▼▼▼

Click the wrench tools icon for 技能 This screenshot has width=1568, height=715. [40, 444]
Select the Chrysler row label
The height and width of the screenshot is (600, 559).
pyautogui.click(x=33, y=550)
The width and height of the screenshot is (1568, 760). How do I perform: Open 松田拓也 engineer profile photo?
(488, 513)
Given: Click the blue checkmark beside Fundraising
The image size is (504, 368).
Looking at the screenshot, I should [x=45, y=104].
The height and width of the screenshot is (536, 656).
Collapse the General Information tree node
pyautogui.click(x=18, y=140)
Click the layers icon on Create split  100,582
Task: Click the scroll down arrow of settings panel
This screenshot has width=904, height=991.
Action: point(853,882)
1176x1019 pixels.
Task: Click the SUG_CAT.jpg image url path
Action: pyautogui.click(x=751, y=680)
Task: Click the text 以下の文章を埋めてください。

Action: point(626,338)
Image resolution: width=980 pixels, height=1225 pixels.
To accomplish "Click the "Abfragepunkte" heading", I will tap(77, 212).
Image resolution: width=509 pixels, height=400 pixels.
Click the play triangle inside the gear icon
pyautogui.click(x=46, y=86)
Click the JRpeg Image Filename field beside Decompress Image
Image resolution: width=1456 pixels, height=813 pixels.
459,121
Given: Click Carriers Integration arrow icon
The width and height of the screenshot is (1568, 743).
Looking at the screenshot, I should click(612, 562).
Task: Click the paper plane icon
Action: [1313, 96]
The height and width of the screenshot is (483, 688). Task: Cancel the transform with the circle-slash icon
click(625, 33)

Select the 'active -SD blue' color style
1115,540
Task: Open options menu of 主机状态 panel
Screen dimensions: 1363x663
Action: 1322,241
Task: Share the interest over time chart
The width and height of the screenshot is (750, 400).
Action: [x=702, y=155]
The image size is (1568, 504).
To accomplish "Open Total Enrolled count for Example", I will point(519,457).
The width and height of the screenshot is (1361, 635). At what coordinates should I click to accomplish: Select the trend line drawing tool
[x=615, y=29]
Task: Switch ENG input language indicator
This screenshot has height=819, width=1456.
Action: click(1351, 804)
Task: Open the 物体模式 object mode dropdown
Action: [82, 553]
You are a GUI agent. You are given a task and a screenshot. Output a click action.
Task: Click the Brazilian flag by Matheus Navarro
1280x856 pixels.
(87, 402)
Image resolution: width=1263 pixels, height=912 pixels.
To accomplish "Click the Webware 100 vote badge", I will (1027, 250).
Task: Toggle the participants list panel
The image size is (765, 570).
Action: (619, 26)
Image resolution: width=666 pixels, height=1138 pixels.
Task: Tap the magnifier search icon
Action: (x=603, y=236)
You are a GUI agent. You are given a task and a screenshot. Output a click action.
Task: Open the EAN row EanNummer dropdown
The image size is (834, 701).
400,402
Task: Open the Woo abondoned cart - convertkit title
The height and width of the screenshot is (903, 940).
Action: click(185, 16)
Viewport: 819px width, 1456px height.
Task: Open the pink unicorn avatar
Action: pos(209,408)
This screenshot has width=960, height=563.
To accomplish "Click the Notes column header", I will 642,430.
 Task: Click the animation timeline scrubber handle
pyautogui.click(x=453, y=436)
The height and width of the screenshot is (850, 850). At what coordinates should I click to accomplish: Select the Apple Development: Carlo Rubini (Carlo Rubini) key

▲▲▲

WHAT THE TASK REQUIRES ▸ Quote everything from the start of the material down to the line containing "pyautogui.click(x=18, y=140)", including that line, with no changes.

WRITTEN ANSWER ▸
Click the wrench tools icon for 技能 This screenshot has width=1568, height=715. [40, 444]
Select the Chrysler row label
The height and width of the screenshot is (600, 559).
pyautogui.click(x=33, y=550)
The width and height of the screenshot is (1568, 760). How do I perform: Open 松田拓也 engineer profile photo?
(488, 513)
Given: Click the blue checkmark beside Fundraising
The image size is (504, 368).
Looking at the screenshot, I should [x=45, y=104].
The height and width of the screenshot is (536, 656).
Collapse the General Information tree node
pyautogui.click(x=18, y=140)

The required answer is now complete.